Given exercise: Rewrite the entries in the stretch from the line containing "Where should I" through the line containing "(x=288, y=180)", swapping "Actions panel" for "Settings panel" and keeping everything else the same. Omit the pictures.

Given data:
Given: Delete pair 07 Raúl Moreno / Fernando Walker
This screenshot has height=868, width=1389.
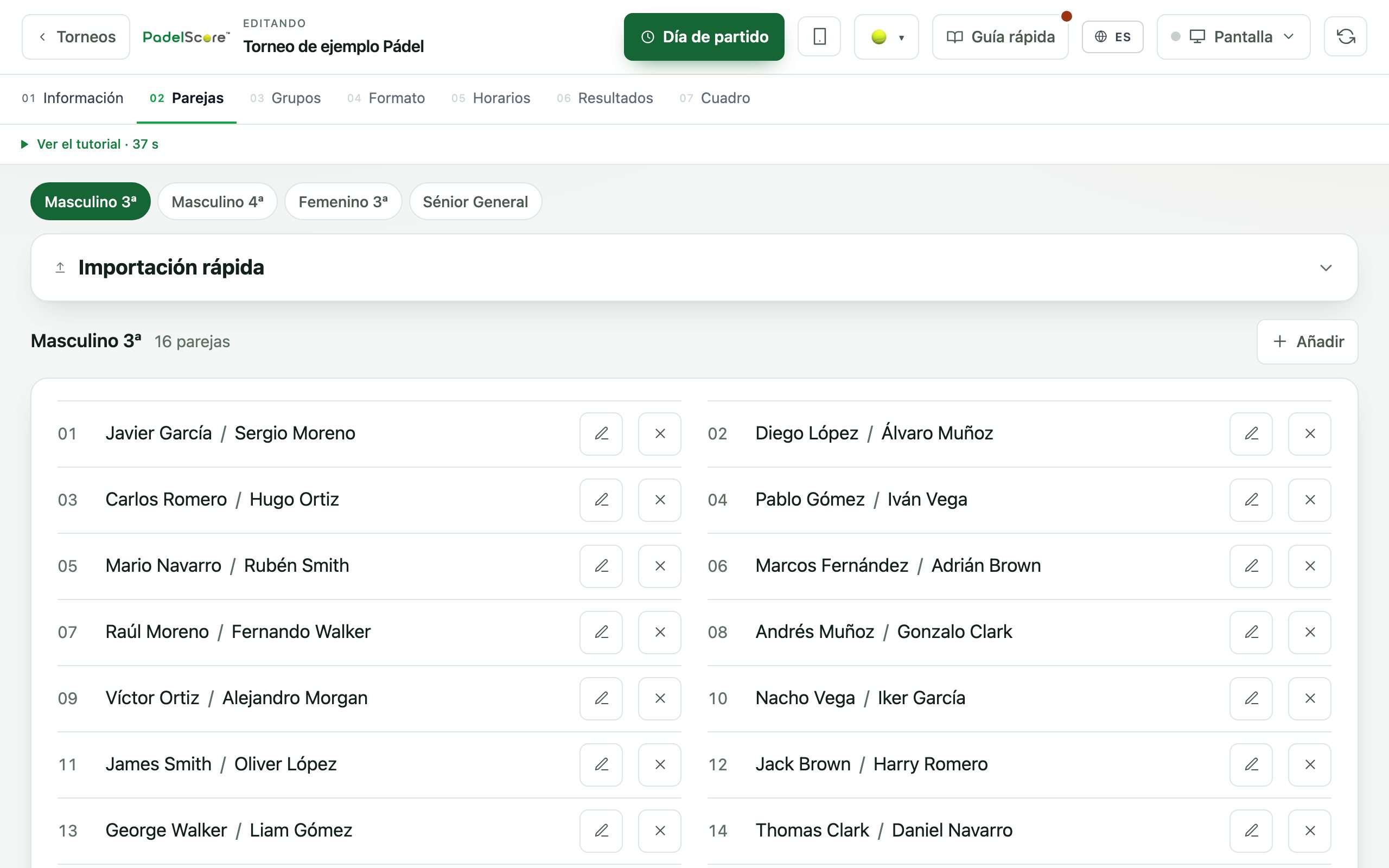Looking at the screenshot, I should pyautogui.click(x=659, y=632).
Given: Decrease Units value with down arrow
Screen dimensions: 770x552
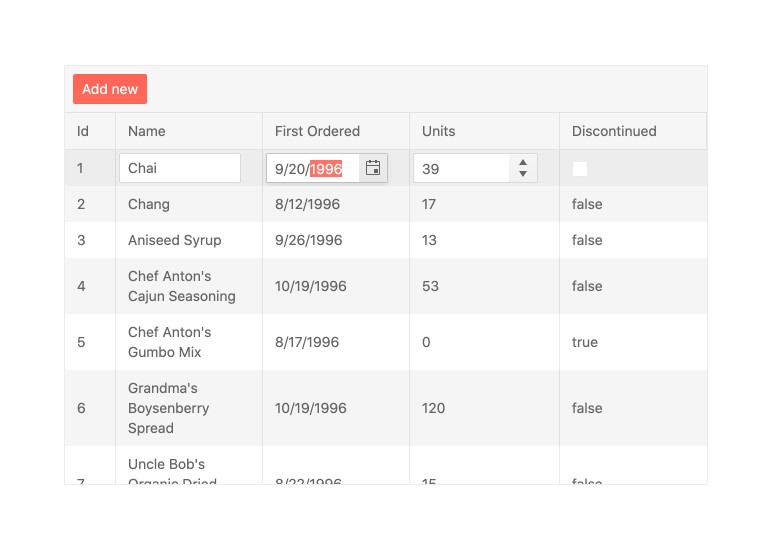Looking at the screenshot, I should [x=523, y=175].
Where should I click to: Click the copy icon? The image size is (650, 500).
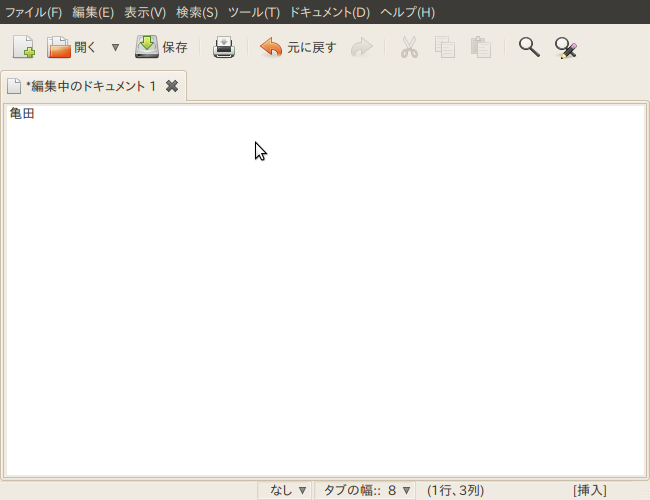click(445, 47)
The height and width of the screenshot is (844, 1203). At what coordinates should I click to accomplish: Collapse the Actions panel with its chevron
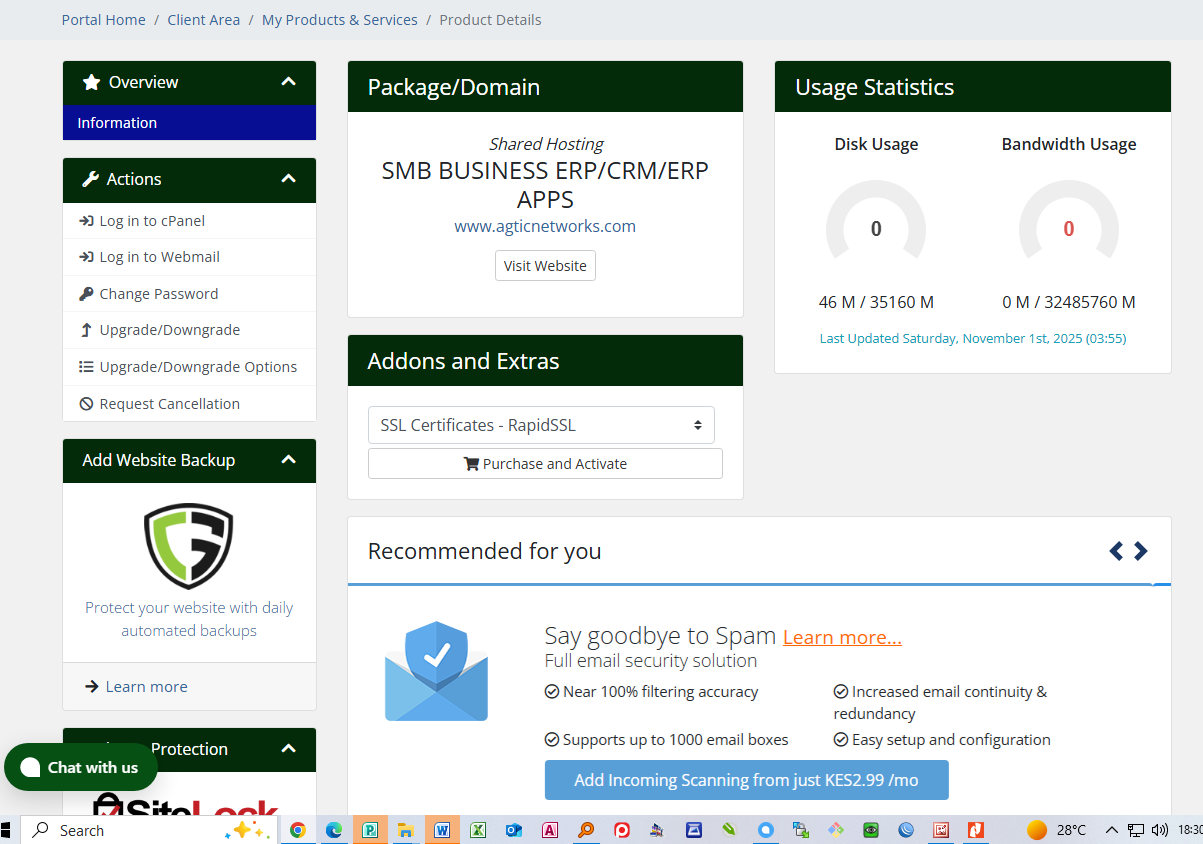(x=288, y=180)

---

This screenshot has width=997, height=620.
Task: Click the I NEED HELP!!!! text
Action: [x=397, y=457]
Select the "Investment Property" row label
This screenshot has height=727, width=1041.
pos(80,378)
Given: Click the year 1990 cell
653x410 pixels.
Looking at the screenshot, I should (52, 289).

Solution to this task:
Where should I click to: Click the copy icon? The image size is (650, 500).
click(445, 47)
The height and width of the screenshot is (844, 1203). At what coordinates should I click to accomplish: Collapse the Settings panel with its chevron
(x=288, y=180)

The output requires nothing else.